Function comparisons with existing tools
The functions of IP4M and 7 widely used integrated platforms, such as MetaboAnalyst (v4.0), W4M (v3.3), Galaxy-M, XCMS online (v3.7.1), MZmine2 (v2.5.1), Metabox (v1.2) and MS-DIAL (v4.24), are compared in Table 1. For peak picking, no one tool can work with all types of data sets. For LC–MS preprocessing, all the tools, except for MZmine2 and MS-DIAL, are based on the XCMS package (on different versions). For the 6 tools with the GC–MS preprocessing function, IP4M and W4M are based on the same R packages. MetaboAnalyst relies on a third-party platform which has an inputs/outputs style that is different from MetaboAnalyst and can only process a limited number (< 30) of samples. The workflow and methods of XCMS online for GCMS data set processing appear to be the same as that of LC–MS since the settable parameters are the same and no additional parameters for de-convolution exist. MZmine2 provides numerous parameters and professional visualizations as it is designed for advanced users who are familiar with, or at least have general understanding of, the measurement theory and data characteristics of MS. MS-DIAL can handle multiple types of raw data, and data from multiple vendors (via the AbfConverter for format conversion). It can perform deconvolution using the MS2Dec algorithm and provides various libraries for peak identification (including lipids). Furthermore MS1, XCMS online, MZmine2 and MS-DIAL are also compatible with MSMS data sets and Galaxy-M is the only tool capable of preprocessing direct infusion mass spectrometry (DIMS) data sets. For peak table pretreatment, IP4M is superior to the others with the most functions and all the other tools are comparable. For statistical analysis, pathway analysis, and other functions, IP4M and MetaboAnalyst are comparable and are more powerful than the others. IP4M is the only tool with the function “ratio variable generation”, “Boruta” and “GRaMM”. MetaboAnalyst has a stronger support to multi-omics integration analysis and supports time series analysis. Taken together, MS-DIAL, MZmine2, IP4M, and W4M are slightly better for MS data preprocessing, whereas MetaboAnalyst, IP4M, and W4M provide more comprehensive functions for subsequent analysis.
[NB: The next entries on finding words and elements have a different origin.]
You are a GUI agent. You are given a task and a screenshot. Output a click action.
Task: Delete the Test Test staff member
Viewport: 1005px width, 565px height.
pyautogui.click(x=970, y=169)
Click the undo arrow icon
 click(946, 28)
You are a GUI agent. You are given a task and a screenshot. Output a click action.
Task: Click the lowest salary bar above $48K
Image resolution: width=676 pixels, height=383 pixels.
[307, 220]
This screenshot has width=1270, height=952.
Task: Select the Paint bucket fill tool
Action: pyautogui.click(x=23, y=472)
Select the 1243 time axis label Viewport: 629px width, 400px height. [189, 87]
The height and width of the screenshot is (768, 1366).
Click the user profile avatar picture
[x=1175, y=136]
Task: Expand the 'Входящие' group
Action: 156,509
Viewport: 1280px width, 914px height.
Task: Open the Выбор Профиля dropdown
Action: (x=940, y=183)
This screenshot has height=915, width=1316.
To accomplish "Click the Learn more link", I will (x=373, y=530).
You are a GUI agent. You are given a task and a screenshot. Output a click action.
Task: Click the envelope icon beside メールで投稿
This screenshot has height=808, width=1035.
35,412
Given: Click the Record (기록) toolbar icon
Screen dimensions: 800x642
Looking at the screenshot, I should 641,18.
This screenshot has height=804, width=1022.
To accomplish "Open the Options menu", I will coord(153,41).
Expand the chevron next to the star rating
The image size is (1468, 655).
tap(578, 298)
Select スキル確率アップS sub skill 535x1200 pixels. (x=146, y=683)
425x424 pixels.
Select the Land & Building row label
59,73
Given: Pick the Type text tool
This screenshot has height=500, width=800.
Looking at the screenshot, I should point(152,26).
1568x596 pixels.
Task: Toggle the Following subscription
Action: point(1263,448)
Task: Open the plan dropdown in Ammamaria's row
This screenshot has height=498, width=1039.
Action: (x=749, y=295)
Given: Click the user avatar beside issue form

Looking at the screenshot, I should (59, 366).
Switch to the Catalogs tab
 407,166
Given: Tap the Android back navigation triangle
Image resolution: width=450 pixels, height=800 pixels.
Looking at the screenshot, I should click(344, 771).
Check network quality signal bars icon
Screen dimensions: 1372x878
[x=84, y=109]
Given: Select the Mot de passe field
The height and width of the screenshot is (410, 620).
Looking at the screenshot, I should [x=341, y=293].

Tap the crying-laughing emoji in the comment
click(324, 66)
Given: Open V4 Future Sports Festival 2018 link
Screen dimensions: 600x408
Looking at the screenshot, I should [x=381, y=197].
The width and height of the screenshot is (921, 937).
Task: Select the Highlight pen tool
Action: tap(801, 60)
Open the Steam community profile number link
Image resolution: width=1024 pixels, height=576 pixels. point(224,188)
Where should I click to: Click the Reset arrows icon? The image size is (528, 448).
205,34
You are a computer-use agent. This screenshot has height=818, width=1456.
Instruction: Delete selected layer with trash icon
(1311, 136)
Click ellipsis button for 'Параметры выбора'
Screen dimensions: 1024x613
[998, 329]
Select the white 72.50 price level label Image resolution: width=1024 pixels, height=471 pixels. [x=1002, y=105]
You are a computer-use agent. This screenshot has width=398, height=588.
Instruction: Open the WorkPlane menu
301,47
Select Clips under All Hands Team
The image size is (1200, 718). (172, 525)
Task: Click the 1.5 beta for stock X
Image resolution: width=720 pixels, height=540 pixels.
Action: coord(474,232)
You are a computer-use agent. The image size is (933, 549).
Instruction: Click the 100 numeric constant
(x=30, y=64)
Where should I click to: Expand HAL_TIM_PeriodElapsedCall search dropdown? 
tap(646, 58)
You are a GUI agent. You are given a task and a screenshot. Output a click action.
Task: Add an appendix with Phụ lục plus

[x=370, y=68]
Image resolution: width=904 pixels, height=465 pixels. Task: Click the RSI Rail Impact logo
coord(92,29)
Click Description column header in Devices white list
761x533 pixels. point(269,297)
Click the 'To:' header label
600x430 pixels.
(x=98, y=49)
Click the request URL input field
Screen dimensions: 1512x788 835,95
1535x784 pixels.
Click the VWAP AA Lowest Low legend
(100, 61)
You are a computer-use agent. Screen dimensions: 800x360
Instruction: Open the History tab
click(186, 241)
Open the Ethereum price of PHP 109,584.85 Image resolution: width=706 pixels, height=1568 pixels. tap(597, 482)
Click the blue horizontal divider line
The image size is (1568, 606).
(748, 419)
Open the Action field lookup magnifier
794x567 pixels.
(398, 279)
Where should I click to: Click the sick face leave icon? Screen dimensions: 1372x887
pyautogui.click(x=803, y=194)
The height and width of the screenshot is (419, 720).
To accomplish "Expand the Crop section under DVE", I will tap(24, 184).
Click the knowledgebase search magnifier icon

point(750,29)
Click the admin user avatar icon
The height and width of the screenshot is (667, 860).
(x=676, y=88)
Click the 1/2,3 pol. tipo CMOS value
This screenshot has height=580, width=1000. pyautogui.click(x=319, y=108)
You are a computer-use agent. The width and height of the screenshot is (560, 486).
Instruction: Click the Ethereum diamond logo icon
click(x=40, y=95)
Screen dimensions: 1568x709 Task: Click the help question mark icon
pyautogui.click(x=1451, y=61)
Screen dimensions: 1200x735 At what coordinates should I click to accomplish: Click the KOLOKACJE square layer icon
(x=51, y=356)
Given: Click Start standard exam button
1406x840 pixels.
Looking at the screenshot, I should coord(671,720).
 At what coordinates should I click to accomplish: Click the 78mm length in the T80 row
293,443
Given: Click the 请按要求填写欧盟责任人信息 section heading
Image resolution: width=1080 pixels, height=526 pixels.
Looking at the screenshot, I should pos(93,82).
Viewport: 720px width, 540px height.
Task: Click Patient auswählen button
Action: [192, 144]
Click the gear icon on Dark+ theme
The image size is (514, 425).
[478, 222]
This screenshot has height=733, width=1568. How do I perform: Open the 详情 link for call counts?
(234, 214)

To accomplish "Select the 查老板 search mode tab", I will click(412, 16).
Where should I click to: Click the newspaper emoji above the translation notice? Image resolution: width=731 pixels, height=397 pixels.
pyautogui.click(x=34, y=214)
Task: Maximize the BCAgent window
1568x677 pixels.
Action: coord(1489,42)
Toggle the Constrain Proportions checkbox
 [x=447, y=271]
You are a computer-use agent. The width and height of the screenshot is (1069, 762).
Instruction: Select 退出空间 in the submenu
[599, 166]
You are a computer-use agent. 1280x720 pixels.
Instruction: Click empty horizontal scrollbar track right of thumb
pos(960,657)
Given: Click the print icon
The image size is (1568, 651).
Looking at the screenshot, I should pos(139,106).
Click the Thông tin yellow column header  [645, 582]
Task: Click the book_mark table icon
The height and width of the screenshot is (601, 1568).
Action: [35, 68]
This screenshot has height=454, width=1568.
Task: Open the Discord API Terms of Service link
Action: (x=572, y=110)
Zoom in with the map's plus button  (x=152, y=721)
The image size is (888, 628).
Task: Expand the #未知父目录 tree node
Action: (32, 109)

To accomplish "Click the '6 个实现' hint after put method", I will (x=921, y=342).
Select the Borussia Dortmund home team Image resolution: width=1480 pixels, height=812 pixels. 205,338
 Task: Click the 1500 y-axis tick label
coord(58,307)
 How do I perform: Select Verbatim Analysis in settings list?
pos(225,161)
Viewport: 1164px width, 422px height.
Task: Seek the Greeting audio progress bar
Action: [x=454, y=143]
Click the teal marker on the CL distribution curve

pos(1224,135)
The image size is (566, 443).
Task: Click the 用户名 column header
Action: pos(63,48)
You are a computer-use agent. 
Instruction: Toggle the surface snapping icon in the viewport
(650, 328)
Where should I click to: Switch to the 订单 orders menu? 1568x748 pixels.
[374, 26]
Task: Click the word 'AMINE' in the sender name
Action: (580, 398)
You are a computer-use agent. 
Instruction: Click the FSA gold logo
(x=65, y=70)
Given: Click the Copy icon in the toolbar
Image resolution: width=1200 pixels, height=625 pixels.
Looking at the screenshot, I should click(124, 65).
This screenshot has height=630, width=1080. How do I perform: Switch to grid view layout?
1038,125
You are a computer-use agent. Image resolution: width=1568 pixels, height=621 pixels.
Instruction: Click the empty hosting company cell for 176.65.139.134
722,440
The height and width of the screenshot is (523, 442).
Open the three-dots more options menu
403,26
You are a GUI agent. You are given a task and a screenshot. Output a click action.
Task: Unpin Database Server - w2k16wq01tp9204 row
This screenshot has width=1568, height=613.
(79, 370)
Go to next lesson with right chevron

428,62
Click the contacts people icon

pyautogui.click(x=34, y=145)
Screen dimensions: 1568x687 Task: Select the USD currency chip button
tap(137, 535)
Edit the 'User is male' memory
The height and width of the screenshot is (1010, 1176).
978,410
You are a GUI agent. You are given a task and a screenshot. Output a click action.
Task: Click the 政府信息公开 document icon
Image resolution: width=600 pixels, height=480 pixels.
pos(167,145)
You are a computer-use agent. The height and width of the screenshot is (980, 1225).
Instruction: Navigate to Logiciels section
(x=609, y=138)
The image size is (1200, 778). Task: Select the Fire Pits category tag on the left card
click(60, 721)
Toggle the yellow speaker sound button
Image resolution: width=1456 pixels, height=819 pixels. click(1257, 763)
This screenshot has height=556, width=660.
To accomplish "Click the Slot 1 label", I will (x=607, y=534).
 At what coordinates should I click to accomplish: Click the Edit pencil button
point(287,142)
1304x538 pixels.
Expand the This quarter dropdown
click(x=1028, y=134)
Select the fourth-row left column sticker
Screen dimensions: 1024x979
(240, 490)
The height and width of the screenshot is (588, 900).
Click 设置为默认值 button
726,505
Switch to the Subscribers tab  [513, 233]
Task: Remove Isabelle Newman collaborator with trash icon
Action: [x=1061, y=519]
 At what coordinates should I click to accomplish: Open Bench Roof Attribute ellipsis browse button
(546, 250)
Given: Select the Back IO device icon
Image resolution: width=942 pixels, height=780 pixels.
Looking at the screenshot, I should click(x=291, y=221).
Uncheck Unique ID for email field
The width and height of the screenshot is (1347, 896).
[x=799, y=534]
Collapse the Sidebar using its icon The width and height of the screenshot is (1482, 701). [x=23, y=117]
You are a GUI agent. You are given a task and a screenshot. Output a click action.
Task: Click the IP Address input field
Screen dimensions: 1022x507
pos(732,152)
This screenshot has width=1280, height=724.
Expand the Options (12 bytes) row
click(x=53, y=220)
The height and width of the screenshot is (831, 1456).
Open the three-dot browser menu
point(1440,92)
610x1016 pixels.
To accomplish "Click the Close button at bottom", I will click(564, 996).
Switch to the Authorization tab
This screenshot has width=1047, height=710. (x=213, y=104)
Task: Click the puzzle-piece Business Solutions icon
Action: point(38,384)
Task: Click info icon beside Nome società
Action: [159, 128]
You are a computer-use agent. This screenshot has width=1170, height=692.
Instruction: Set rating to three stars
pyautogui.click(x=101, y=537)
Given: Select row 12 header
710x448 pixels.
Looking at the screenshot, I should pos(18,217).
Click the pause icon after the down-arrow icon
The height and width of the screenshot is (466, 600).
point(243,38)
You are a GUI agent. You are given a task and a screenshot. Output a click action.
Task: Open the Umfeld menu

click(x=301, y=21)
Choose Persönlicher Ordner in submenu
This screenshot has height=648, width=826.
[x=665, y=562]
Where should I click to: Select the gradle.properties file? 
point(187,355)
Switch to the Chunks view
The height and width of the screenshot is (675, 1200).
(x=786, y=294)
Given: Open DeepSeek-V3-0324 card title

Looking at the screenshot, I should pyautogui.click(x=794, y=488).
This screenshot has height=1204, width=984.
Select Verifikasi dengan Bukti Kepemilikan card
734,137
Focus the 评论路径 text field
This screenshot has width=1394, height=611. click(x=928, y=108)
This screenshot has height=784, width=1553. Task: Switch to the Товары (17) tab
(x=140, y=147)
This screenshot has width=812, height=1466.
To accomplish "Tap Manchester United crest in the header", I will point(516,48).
IP4M is comparable to or better than existing tools, while it is limited in cross-omics integrated analysis.
Table 1.
Function tool | IP4M | MetaboAnalyst | W4M | Galaxy-M | XCMS online | MZmine2 | MetaBox | MS-DIAL |
---|---|---|---|---|---|---|---|---|
Raw data preprocessing | ||||||||
LC–MS | √ | √ | √ | √ | √ | √ | – | √ |
GC–MS | √ | √ | √ | – | √ | √ | – | √ |
NMR | – | √ | √ | √ | – | – | – | – |
MS/MS | – | – | – | – | √ | √ | – | √ |
DIMS | – | – | – | √ | – | – | – | – |
Peak annotation | √ | √ | √ | √ | √ | √ | – | √ |
Peak table operations | ||||||||
Normalization | √ | √ | √ | √ | √ | √ | √ | √ |
Scaling | √ | √ | √ | √ | √ | √ | √ | √ |
Zero filling | √ | √ | √ | √ | √ | √ | √ | √ |
Transformation | √ | √ | √ | √ | – | – | √ | √ |
Ratio variable generation | √ | – | – | – | – | – | – | – |
Basic statistical summary | √ | – | √ | – | – | – | – | √ |
Retrieve rows | √ | – | – | – | – | – | – | – |
Samples and variables merging | √ | – | √ | – | – | √ | – | – |
Statistical analysis | ||||||||
Univariate analysis | √ | √ | √ | √ | √ | √ | √ | √ |
Multivariate analysis | ||||||||
PCA/(O)PLS-DA | √ | √ | √ | √ | √ | √ | √ | √ |
SVM | √ | √ | – | – | – | – | – | – |
RF | √ | √ | – | – | – | – | – | – |
Biosigner | √ | – | √ | – | – | – | – | – |
Boruta | √ | – | – | – | – | – | – | – |
Pathway and enrichment analysis | √ | √ | – | – | √ | √ | √ | |
Integrated workflows | √ | – | √ | √ | – | √ | – | – |
Other functions | ||||||||
Correlation/distance | √ | √ | √ | – | – | – | √ | √ |
Regression | √ | – | – | – | – | √ | – | – |
ROC analysis | √ | √ | – | – | – | – | – | – |
Hierarchical cluster | √ | √ | √ | – | √ | √ | – | √ |
Plotting tools | √ | √ | √ | – | √ | √ | – | – |
Power/sample size | √ | √ | √ | – | – | – | √ | – |
Network analysis | – | √ | – | – | – | – | – | – |
Omics data integration analysis | √ | √ | – | – | √ | – | √ | – |
Time series analysis | – | √ | – | – | – | – | – | – |
Developing language | R, Java, Perl | R, Java | R | R, Python, Matlab | R | Java R | R | C#, |
Local GUI/web server | Local GUI; Windows/Linux/OS | Web server; Local R package | Web server | Web server | Web server | Local GUI; Windows/Linux/OS | Local GUI; Windows/Unix/Linux | Local GUI; Windows |
“√” means yes and “–” means no or N/A
IP4M is a local GUI-based tool considering the heavy burden and risk of big data uploading, saving, and privacy. To make it easier to use, we tried our best to pack in as many supporting packages as possible. For the Windows version, neither installation nor extra configuration is required for running. For the Mac and Linux versions, a one-step environment setting is required (see manuals).
Results and discussion
Four data sets, 2 obtained from a GC-MS platform and 2 from a LC-MS platform were used to illustrate the performance of IP4M. Among them, 2 were mixture standard data sets that were supposed to evaluate the performances of peak picking and peak annotation. The other two were real world data sets (do you mean serum samples here) from an animal experiment which were used to demonstrate the performances of peak table statistical analysis and interpretation. The details of these data sets are available in the supplementary information (SI).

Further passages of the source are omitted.